■ Work to be completed ■
Would you write out all of the entries below, exactly as they stand?

(Beginning of Given information)

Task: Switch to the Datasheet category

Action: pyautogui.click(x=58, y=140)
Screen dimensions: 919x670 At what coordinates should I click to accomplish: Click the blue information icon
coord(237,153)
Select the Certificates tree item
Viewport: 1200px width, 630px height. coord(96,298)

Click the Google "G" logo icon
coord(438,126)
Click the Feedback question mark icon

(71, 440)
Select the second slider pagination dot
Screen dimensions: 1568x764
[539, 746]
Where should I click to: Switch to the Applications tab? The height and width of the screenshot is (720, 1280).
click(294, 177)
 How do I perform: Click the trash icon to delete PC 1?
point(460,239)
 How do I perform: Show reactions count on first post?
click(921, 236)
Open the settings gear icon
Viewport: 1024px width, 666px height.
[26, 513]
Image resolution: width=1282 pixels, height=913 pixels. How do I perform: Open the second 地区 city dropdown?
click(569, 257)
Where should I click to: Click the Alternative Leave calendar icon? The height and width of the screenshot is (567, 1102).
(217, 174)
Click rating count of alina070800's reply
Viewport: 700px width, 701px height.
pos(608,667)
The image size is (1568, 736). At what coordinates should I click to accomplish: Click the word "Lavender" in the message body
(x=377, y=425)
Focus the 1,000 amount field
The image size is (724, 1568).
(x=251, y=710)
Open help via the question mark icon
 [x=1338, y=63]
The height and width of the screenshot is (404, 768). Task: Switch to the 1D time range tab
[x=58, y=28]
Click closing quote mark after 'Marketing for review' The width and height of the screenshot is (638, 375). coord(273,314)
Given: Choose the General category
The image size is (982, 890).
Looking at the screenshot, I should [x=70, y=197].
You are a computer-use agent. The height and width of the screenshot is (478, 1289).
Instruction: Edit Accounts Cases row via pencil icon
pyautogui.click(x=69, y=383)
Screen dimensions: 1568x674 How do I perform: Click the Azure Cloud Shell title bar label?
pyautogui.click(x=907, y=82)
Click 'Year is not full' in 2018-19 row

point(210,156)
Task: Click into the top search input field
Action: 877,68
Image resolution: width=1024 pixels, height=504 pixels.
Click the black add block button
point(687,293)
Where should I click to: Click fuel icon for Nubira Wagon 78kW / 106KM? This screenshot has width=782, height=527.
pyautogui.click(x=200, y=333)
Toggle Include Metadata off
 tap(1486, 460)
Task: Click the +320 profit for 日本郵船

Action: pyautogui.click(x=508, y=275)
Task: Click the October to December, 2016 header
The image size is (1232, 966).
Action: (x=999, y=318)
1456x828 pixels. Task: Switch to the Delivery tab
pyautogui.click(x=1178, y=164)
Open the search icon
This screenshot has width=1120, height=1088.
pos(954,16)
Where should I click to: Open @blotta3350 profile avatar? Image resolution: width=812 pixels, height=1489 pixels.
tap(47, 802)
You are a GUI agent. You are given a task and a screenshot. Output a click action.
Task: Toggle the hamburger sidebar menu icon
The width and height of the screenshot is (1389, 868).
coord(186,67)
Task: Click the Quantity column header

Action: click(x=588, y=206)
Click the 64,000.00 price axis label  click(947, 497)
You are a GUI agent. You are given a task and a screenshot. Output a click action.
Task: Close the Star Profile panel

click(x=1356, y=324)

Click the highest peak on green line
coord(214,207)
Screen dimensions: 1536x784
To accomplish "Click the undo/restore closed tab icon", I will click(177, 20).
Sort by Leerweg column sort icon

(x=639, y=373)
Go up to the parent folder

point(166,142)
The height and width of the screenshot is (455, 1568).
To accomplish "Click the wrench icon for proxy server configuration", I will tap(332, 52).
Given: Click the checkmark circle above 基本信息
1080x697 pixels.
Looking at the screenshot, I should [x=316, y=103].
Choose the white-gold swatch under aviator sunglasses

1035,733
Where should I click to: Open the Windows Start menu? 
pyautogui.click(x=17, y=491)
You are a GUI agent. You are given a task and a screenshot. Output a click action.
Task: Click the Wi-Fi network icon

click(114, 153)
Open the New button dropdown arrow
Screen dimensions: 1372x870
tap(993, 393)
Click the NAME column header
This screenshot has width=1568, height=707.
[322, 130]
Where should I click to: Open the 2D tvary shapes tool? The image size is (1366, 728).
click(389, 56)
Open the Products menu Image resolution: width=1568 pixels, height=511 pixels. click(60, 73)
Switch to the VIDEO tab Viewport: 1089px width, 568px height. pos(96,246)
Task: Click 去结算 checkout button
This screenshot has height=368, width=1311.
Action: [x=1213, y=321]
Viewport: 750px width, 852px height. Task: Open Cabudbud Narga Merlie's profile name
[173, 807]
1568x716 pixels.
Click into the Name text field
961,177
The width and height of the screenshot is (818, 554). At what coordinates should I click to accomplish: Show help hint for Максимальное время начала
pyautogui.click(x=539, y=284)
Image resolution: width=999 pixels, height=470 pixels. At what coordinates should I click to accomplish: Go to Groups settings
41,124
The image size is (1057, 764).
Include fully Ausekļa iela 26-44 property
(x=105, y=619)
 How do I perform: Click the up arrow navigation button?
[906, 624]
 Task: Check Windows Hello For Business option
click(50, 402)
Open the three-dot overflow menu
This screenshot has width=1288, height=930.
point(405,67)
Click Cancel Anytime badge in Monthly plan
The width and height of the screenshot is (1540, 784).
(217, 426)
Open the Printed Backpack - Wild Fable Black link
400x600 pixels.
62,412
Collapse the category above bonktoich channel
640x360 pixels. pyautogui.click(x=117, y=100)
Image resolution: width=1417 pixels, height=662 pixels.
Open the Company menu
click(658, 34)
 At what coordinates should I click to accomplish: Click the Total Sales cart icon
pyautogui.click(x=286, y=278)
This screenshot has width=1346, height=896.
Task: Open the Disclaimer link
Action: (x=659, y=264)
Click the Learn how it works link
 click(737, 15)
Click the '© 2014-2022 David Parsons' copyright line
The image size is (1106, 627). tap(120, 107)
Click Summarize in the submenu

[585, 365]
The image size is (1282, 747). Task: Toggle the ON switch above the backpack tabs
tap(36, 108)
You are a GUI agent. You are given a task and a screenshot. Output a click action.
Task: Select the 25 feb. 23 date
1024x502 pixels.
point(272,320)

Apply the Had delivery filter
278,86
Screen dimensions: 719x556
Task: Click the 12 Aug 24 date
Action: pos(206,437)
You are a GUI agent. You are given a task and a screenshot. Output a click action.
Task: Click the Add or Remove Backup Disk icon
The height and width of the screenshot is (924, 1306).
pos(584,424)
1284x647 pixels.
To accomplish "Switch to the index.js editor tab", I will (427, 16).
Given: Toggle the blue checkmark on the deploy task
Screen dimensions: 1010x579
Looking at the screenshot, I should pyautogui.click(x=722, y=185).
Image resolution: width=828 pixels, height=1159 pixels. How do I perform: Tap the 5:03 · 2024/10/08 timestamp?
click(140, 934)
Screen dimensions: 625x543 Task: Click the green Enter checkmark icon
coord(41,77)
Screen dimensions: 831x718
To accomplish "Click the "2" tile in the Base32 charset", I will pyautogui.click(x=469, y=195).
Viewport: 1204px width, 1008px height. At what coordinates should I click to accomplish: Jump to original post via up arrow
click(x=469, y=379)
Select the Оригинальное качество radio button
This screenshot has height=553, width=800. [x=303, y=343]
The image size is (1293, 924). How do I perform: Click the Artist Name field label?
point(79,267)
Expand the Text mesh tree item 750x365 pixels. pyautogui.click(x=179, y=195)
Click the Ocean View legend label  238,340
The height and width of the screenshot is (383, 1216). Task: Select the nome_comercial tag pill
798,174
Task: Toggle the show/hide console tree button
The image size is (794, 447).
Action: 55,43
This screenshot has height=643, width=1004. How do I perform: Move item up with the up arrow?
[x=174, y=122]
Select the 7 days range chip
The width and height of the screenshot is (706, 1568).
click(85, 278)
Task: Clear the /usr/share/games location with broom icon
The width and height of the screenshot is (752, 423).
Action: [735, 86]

(End of Given information)

■ Solution to the exercise ■
Task: Switch to the Datasheet category

Action: pyautogui.click(x=58, y=140)
Screen dimensions: 919x670 At what coordinates should I click to accomplish: Click the blue information icon
coord(237,153)
Select the Certificates tree item
Viewport: 1200px width, 630px height. coord(96,298)

Click the Google "G" logo icon
coord(438,126)
Click the Feedback question mark icon

(71, 440)
Select the second slider pagination dot
Screen dimensions: 1568x764
[539, 746]
Where should I click to: Switch to the Applications tab? The height and width of the screenshot is (720, 1280).
click(294, 177)
 How do I perform: Click the trash icon to delete PC 1?
point(460,239)
 How do I perform: Show reactions count on first post?
click(921, 236)
Open the settings gear icon
Viewport: 1024px width, 666px height.
[26, 513]
Image resolution: width=1282 pixels, height=913 pixels. How do I perform: Open the second 地区 city dropdown?
click(569, 257)
Where should I click to: Click the Alternative Leave calendar icon? The height and width of the screenshot is (567, 1102).
(217, 174)
Click rating count of alina070800's reply
Viewport: 700px width, 701px height.
pos(608,667)
The image size is (1568, 736). At what coordinates should I click to accomplish: Click the word "Lavender" in the message body
(x=377, y=425)
Focus the 1,000 amount field
The image size is (724, 1568).
(x=251, y=710)
Open help via the question mark icon
 [x=1338, y=63]
The height and width of the screenshot is (404, 768). Task: Switch to the 1D time range tab
[x=58, y=28]
Click closing quote mark after 'Marketing for review' The width and height of the screenshot is (638, 375). coord(273,314)
Given: Choose the General category
The image size is (982, 890).
Looking at the screenshot, I should [x=70, y=197].
You are a computer-use agent. The height and width of the screenshot is (478, 1289).
Instruction: Edit Accounts Cases row via pencil icon
pyautogui.click(x=69, y=383)
Screen dimensions: 1568x674 How do I perform: Click the Azure Cloud Shell title bar label?
pyautogui.click(x=907, y=82)
Click 'Year is not full' in 2018-19 row

point(210,156)
Task: Click into the top search input field
Action: 877,68
Image resolution: width=1024 pixels, height=504 pixels.
Click the black add block button
point(687,293)
Where should I click to: Click fuel icon for Nubira Wagon 78kW / 106KM? This screenshot has width=782, height=527.
pyautogui.click(x=200, y=333)
Toggle Include Metadata off
 tap(1486, 460)
Task: Click the +320 profit for 日本郵船

Action: pyautogui.click(x=508, y=275)
Task: Click the October to December, 2016 header
The image size is (1232, 966).
Action: (x=999, y=318)
1456x828 pixels. Task: Switch to the Delivery tab
pyautogui.click(x=1178, y=164)
Open the search icon
This screenshot has width=1120, height=1088.
pos(954,16)
Where should I click to: Open @blotta3350 profile avatar? Image resolution: width=812 pixels, height=1489 pixels.
tap(47, 802)
You are a GUI agent. You are given a task and a screenshot. Output a click action.
Task: Toggle the hamburger sidebar menu icon
The width and height of the screenshot is (1389, 868).
coord(186,67)
Task: Click the Quantity column header

Action: click(x=588, y=206)
Click the 64,000.00 price axis label  click(947, 497)
You are a GUI agent. You are given a task and a screenshot. Output a click action.
Task: Close the Star Profile panel

click(x=1356, y=324)

Click the highest peak on green line
coord(214,207)
Screen dimensions: 1536x784
To accomplish "Click the undo/restore closed tab icon", I will click(177, 20).
Sort by Leerweg column sort icon

(x=639, y=373)
Go up to the parent folder

point(166,142)
The height and width of the screenshot is (455, 1568).
To accomplish "Click the wrench icon for proxy server configuration", I will tap(332, 52).
Given: Click the checkmark circle above 基本信息
1080x697 pixels.
Looking at the screenshot, I should [x=316, y=103].
Choose the white-gold swatch under aviator sunglasses

1035,733
Where should I click to: Open the Windows Start menu? 
pyautogui.click(x=17, y=491)
You are a GUI agent. You are given a task and a screenshot. Output a click action.
Task: Click the Wi-Fi network icon

click(114, 153)
Open the New button dropdown arrow
Screen dimensions: 1372x870
tap(993, 393)
Click the NAME column header
This screenshot has width=1568, height=707.
[322, 130]
Where should I click to: Open the 2D tvary shapes tool? The image size is (1366, 728).
click(389, 56)
Open the Products menu Image resolution: width=1568 pixels, height=511 pixels. click(60, 73)
Switch to the VIDEO tab Viewport: 1089px width, 568px height. pos(96,246)
Task: Click 去结算 checkout button
This screenshot has height=368, width=1311.
Action: [x=1213, y=321]
Viewport: 750px width, 852px height. Task: Open Cabudbud Narga Merlie's profile name
[173, 807]
1568x716 pixels.
Click into the Name text field
961,177
The width and height of the screenshot is (818, 554). At what coordinates should I click to accomplish: Show help hint for Максимальное время начала
pyautogui.click(x=539, y=284)
Image resolution: width=999 pixels, height=470 pixels. At what coordinates should I click to accomplish: Go to Groups settings
41,124
The image size is (1057, 764).
Include fully Ausekļa iela 26-44 property
(x=105, y=619)
 How do I perform: Click the up arrow navigation button?
[906, 624]
 Task: Check Windows Hello For Business option
click(50, 402)
Open the three-dot overflow menu
This screenshot has width=1288, height=930.
point(405,67)
Click Cancel Anytime badge in Monthly plan
The width and height of the screenshot is (1540, 784).
(217, 426)
Open the Printed Backpack - Wild Fable Black link
400x600 pixels.
62,412
Collapse the category above bonktoich channel
640x360 pixels. pyautogui.click(x=117, y=100)
Image resolution: width=1417 pixels, height=662 pixels.
Open the Company menu
click(658, 34)
 At what coordinates should I click to accomplish: Click the Total Sales cart icon
pyautogui.click(x=286, y=278)
This screenshot has width=1346, height=896.
Task: Open the Disclaimer link
Action: (x=659, y=264)
Click the Learn how it works link
 click(737, 15)
Click the '© 2014-2022 David Parsons' copyright line
The image size is (1106, 627). tap(120, 107)
Click Summarize in the submenu

[585, 365]
The image size is (1282, 747). Task: Toggle the ON switch above the backpack tabs
tap(36, 108)
You are a GUI agent. You are given a task and a screenshot. Output a click action.
Task: Select the 25 feb. 23 date
1024x502 pixels.
point(272,320)

Apply the Had delivery filter
278,86
Screen dimensions: 719x556
Task: Click the 12 Aug 24 date
Action: pos(206,437)
You are a GUI agent. You are given a task and a screenshot. Output a click action.
Task: Click the Add or Remove Backup Disk icon
The height and width of the screenshot is (924, 1306).
pos(584,424)
1284x647 pixels.
To accomplish "Switch to the index.js editor tab", I will (427, 16).
Given: Toggle the blue checkmark on the deploy task
Screen dimensions: 1010x579
Looking at the screenshot, I should pyautogui.click(x=722, y=185).
Image resolution: width=828 pixels, height=1159 pixels. How do I perform: Tap the 5:03 · 2024/10/08 timestamp?
click(140, 934)
Screen dimensions: 625x543 Task: Click the green Enter checkmark icon
coord(41,77)
Screen dimensions: 831x718
To accomplish "Click the "2" tile in the Base32 charset", I will pyautogui.click(x=469, y=195).
Viewport: 1204px width, 1008px height. At what coordinates should I click to accomplish: Jump to original post via up arrow
click(x=469, y=379)
Select the Оригинальное качество radio button
This screenshot has height=553, width=800. [x=303, y=343]
The image size is (1293, 924). How do I perform: Click the Artist Name field label?
point(79,267)
Expand the Text mesh tree item 750x365 pixels. pyautogui.click(x=179, y=195)
Click the Ocean View legend label  238,340
The height and width of the screenshot is (383, 1216). Task: Select the nome_comercial tag pill
798,174
Task: Toggle the show/hide console tree button
The image size is (794, 447).
Action: 55,43
This screenshot has height=643, width=1004. How do I perform: Move item up with the up arrow?
[x=174, y=122]
Select the 7 days range chip
The width and height of the screenshot is (706, 1568).
click(85, 278)
Task: Clear the /usr/share/games location with broom icon
The width and height of the screenshot is (752, 423).
Action: [735, 86]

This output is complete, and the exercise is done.